Le nom " Hardelot
" est d'origine anglo saxonne : " hard ", signifiant
dur, fort, puissant. Cela n'a rien d'étonnant si l'on
considère l'influence que les Anglais ont pu avoir dans
la région. Ils font partie intégrante de l'histoire
du Château d'Hardelot.
Construit par Charlemagne, il était destiné à
lutter contre les invasions normandes. Renaud de Dammartin y
séjourna avec son épouse Ide de Boulogne et y signa,
en 1203, la Première Charte Communale. Pour se venger
de la rébellion de Renaud, Philippe-Auguste donna l'ordre
de détruire le Château qui fut restauré en
1228 par Philippe de Hurepel, Comte de Boulogne, qui en avait
fait sa résidence d'été. Là, entourés
d'une cour brillante, bercés par les complaintes des troubadours,
les Princes de Boulogne vivaient dans le luxe, recevant et chassant
dans la forêt un gibier alimentant une table royale qui
fait aujourd'hui rêver : cerfs, chevreuils, loups, buffles.

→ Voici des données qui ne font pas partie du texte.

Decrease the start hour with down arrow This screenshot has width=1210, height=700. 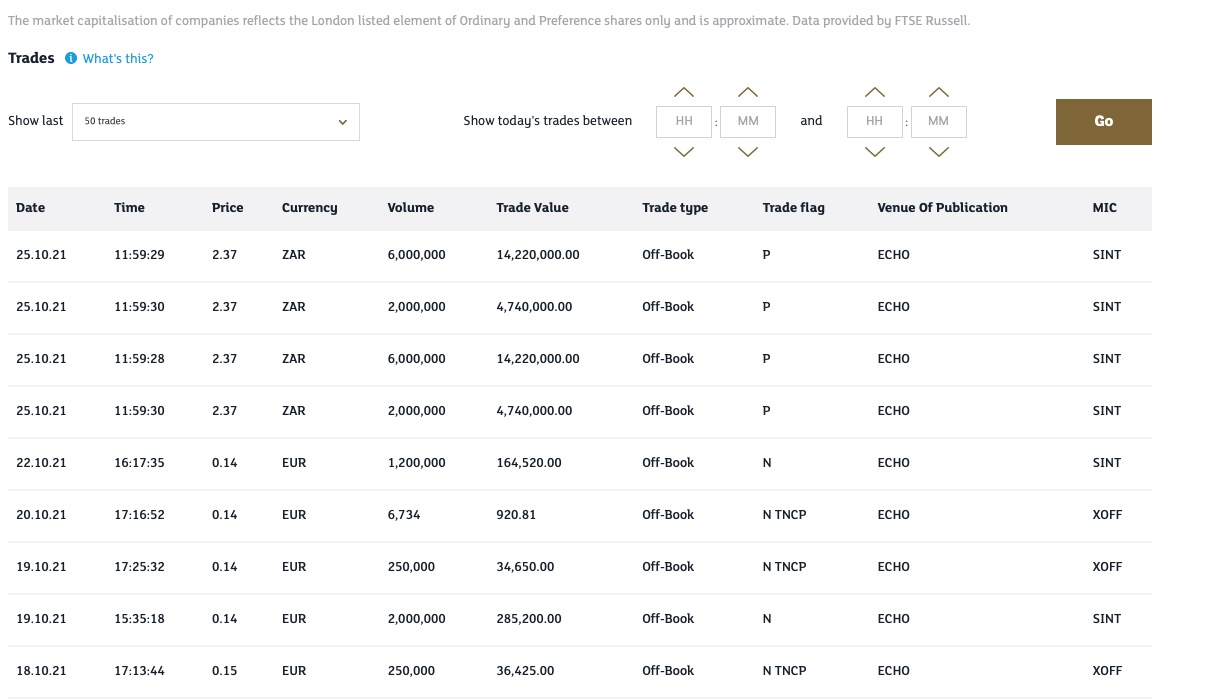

Au XVIème siècle, le Château appartenant
à la Couronne de France dut subir les assauts des envahisseurs
anglais. Une armée de 800 Français s'opposa à
700 chevaliers et 400 arquebusiers anglais, luttant pied à
pied autour du Château, jusqu'à la capitulation
française devant Henri VIII en 1544. Après la mort
d'Henri VIII, en 1547, le Château redevint français.
Il fut détruit par Michel Pattras de Campaigno, sur ordre
du Cardinal de Richelieu en 1617. Après plusieurs propriétaires
successifs, il fut reconstruit par un Anglais, Sir John Hare,
avant d'être acheté en 1897 par Sir John Whitley.